[DATASET RECORDS]
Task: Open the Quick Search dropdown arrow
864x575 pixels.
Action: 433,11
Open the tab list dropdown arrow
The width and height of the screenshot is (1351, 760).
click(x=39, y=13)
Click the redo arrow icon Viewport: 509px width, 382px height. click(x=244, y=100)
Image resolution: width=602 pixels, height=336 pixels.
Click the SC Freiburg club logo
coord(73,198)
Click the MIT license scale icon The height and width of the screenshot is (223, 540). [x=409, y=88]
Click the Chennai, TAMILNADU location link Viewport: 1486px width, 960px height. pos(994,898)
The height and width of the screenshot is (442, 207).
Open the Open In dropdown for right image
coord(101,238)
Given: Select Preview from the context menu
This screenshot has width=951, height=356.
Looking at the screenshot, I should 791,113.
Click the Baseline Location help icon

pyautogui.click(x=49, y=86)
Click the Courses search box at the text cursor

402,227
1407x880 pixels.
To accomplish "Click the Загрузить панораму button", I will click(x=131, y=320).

[WHAT THE EXERCISE ASKS]
Reproduce every one of the records above, line for line and without any changes.

[SOLUTION TO THE EXERCISE]
Task: Open the Quick Search dropdown arrow
864x575 pixels.
Action: 433,11
Open the tab list dropdown arrow
The width and height of the screenshot is (1351, 760).
click(x=39, y=13)
Click the redo arrow icon Viewport: 509px width, 382px height. click(x=244, y=100)
Image resolution: width=602 pixels, height=336 pixels.
Click the SC Freiburg club logo
coord(73,198)
Click the MIT license scale icon The height and width of the screenshot is (223, 540). [x=409, y=88]
Click the Chennai, TAMILNADU location link Viewport: 1486px width, 960px height. pos(994,898)
The height and width of the screenshot is (442, 207).
Open the Open In dropdown for right image
coord(101,238)
Given: Select Preview from the context menu
This screenshot has width=951, height=356.
Looking at the screenshot, I should 791,113.
Click the Baseline Location help icon

pyautogui.click(x=49, y=86)
Click the Courses search box at the text cursor

402,227
1407x880 pixels.
To accomplish "Click the Загрузить панораму button", I will click(x=131, y=320).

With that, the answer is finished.